[Dataset content Boundary: Start]

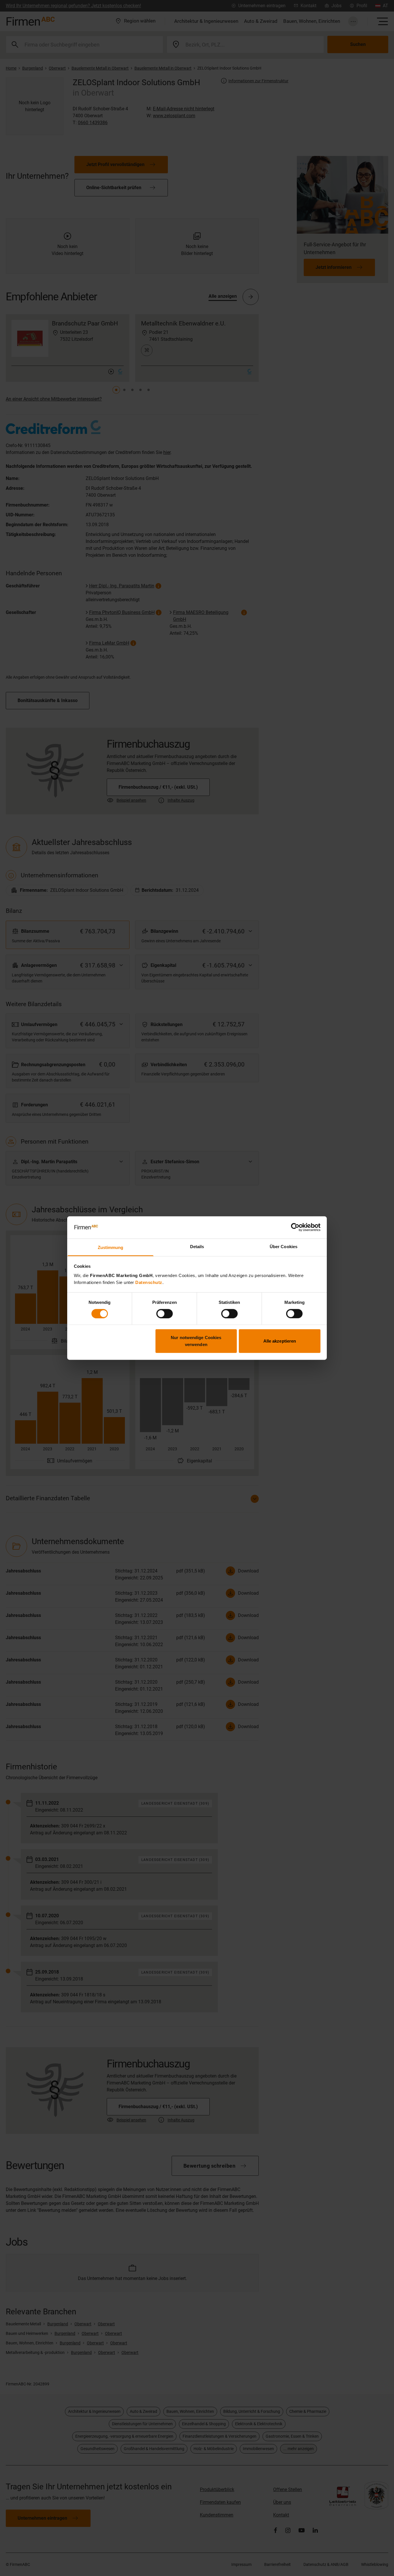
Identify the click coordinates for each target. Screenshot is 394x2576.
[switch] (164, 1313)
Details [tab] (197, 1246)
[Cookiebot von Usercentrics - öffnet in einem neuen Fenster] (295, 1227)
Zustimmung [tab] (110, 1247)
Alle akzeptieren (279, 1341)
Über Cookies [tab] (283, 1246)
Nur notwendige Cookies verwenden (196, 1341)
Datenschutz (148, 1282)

[Dataset content Boundary: End]
[Dataset content Boundary: Start]

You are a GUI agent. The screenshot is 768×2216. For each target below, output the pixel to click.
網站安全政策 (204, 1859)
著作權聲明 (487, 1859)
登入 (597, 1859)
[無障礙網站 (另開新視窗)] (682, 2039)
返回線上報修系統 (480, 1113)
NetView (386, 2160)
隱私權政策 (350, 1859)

[Dataset content Boundary: End]
[Dataset content Boundary: Start]

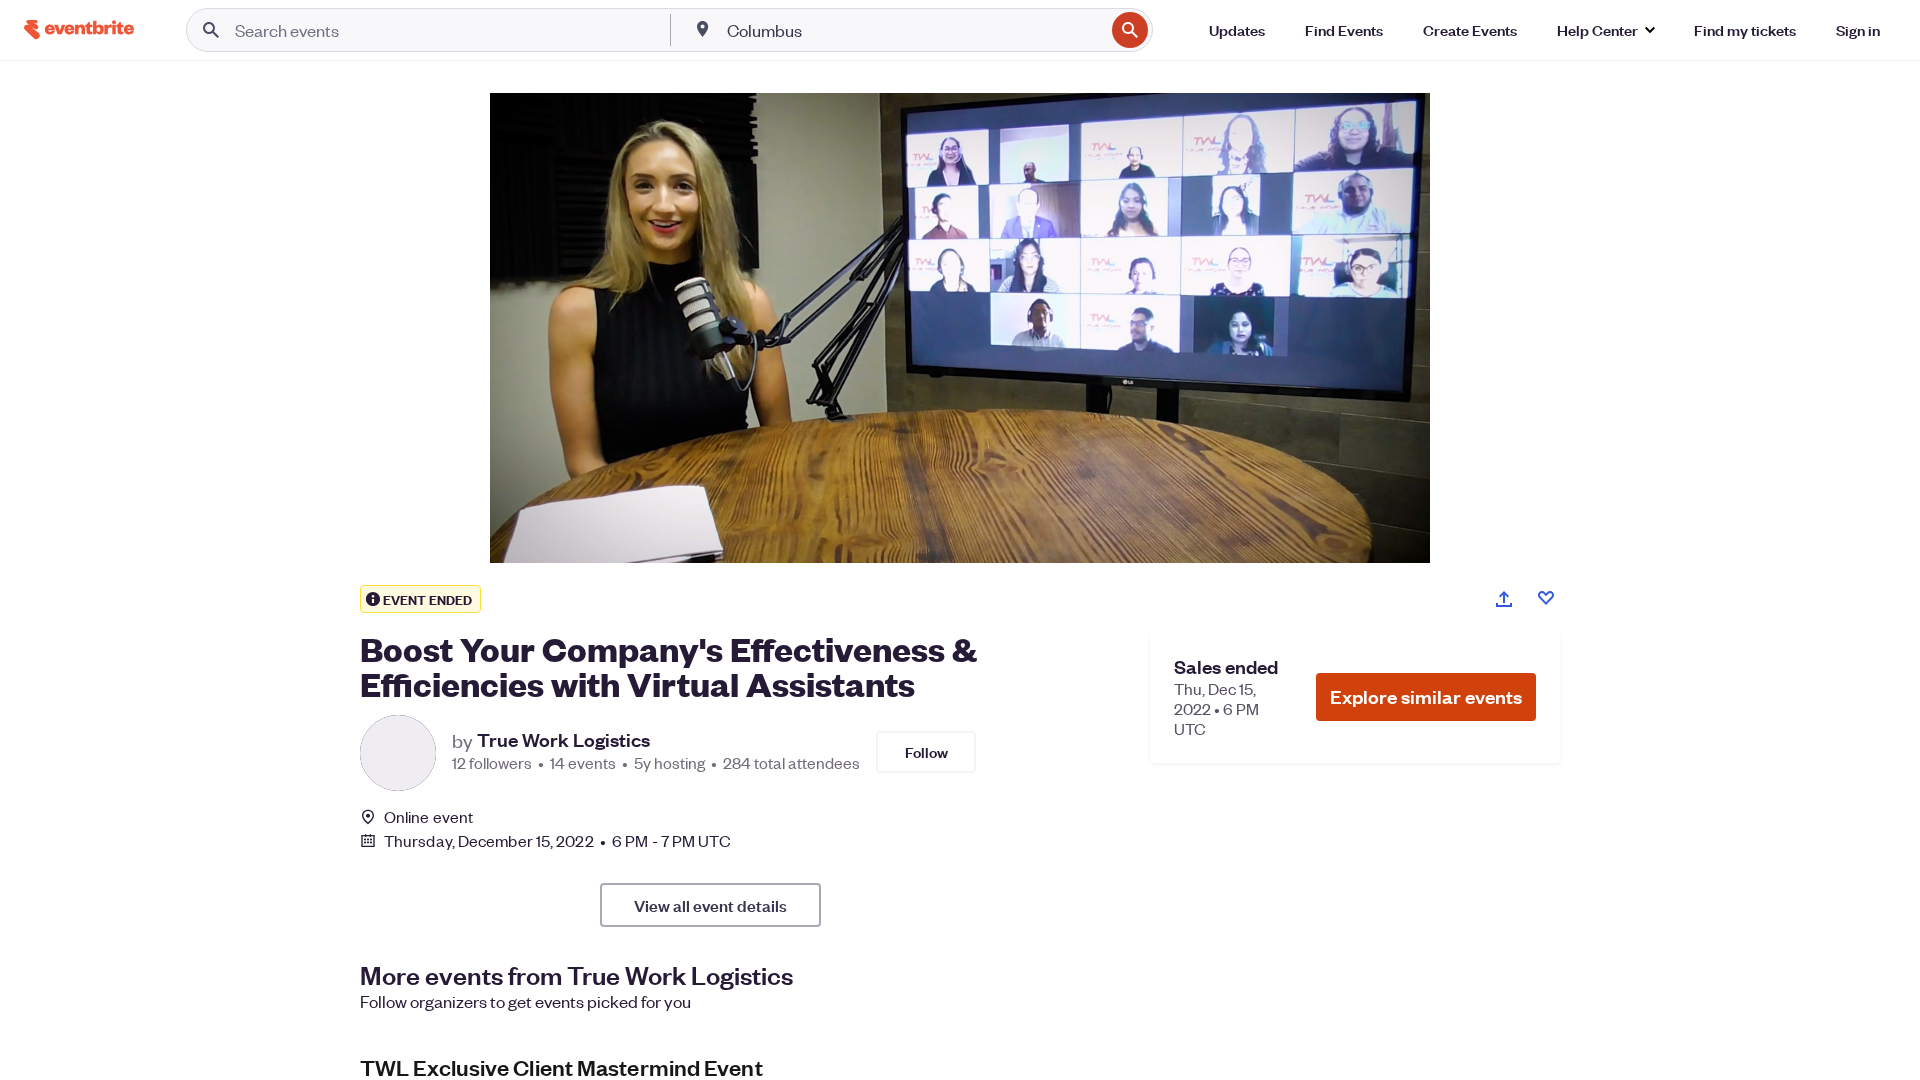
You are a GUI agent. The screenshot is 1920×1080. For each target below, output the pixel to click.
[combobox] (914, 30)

[Dataset content Boundary: End]

**Problem details**.
How many lines in the entries contain the string "output"? Answer with the number only.

**Reply to the task**.
2